### SELECTED EXCERPT

Delivery Shortfall shall have the meaning set forth in Section 3.6 hereof.

 

DTE shall mean the Massachusetts Department of Telecommunications and Energy or its successor state regulatory agency.

 

Eastern Prevailing Time shall mean either Eastern Standard Time or Eastern Daylight Savings Time, as in effect from time to time.

 

Effective Date shall have the meaning set forth in Section 2.1 hereof.

 

Energy Payment shall have the meaning set forth in Section 4.1 (a)(i) hereof.

 

Event of Default shall have the meaning set forth in Section 8.1 hereof.

 

Existing Agreements shall have the meaning set forth in the Recitals.

 

Execution Agreement shall mean the Execution Agreement by and among NEA, BECO and CECO dated as of August 19, 2004.

 

Existing CECO 1 PPA shall have the meaning set forth in the Recitals.

 

Facility shall have the meaning set forth in the Recitals.

 

Facility Bus shall mean the point of interconnection between the Facility and the NEPOOL transmission system, which as of the Agreement Date is the UN.Bellinghm 13.2 NEA bus.

### DATA EXTRACT
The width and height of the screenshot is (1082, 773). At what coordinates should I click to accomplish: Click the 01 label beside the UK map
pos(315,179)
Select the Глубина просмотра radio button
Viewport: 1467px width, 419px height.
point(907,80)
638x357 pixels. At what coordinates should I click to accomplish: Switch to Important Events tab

### WHAT YOU NEED TO DO
Rewrite the contract definitions, beginning at the words "Eastern Prevailing Time" and stopping after "in Section 2.1 hereof.", with "Effective Date" changed to "Commencement Date". Work only from the contract definitions above.

### SOLUTION
Eastern Prevailing Time shall mean either Eastern Standard Time or Eastern Daylight Savings Time, as in effect from time to time.

 

Commencement Date shall have the meaning set forth in Section 2.1 hereof.